▶ [Work instructions]
Everything from the line with "Collapse the sidebar" to the final line of the records should be reproduced word for word, with both of those lines kept.

▶ [Record set]
↓

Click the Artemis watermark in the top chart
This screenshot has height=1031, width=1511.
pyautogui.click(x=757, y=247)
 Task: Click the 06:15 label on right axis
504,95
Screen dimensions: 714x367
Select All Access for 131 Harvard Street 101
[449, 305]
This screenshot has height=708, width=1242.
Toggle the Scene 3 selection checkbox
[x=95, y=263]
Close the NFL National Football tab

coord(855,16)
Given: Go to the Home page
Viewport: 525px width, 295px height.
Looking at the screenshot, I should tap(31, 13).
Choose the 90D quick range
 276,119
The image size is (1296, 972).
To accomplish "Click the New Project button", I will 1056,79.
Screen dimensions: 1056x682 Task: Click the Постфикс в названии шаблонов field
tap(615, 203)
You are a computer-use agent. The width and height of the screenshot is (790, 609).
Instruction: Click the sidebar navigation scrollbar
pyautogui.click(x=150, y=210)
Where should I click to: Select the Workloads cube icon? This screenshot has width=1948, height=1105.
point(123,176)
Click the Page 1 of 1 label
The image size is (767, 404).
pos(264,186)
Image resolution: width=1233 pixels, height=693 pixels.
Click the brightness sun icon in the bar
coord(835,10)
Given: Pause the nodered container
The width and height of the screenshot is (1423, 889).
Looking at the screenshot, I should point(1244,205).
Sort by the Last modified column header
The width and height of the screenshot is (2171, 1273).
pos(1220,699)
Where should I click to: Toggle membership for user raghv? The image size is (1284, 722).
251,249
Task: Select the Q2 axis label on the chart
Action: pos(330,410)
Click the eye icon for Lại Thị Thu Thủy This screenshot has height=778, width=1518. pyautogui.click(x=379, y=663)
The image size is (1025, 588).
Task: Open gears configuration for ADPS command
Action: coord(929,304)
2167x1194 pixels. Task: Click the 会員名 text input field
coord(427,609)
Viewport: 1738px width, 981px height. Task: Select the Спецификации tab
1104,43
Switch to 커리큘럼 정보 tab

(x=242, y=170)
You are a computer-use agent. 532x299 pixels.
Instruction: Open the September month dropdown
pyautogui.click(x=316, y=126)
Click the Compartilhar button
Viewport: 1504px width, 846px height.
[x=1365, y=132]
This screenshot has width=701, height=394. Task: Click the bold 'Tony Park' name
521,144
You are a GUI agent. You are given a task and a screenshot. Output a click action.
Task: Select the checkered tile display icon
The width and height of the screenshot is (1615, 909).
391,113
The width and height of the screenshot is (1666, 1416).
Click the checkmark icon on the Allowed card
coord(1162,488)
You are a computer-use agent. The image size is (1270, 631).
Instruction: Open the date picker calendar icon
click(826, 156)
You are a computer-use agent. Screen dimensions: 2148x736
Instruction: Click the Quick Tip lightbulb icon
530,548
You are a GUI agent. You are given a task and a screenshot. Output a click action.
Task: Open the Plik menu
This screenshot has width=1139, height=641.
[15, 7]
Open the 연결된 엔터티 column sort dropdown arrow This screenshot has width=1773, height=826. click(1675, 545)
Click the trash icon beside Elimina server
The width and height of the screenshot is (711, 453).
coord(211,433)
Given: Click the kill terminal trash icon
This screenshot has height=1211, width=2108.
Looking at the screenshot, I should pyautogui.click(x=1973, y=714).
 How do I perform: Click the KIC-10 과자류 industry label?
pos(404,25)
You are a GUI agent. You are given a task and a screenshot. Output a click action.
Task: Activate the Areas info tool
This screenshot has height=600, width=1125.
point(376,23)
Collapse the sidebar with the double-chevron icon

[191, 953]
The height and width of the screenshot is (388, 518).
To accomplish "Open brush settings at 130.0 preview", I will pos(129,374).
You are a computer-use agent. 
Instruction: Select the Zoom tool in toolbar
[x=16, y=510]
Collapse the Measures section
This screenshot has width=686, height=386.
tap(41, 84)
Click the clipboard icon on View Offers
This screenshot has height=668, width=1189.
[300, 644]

↑

▶ [Reply to the task]
Collapse the sidebar with the double-chevron icon

[191, 953]
The height and width of the screenshot is (388, 518).
To accomplish "Open brush settings at 130.0 preview", I will pos(129,374).
You are a computer-use agent. 
Instruction: Select the Zoom tool in toolbar
[x=16, y=510]
Collapse the Measures section
This screenshot has width=686, height=386.
tap(41, 84)
Click the clipboard icon on View Offers
This screenshot has height=668, width=1189.
[300, 644]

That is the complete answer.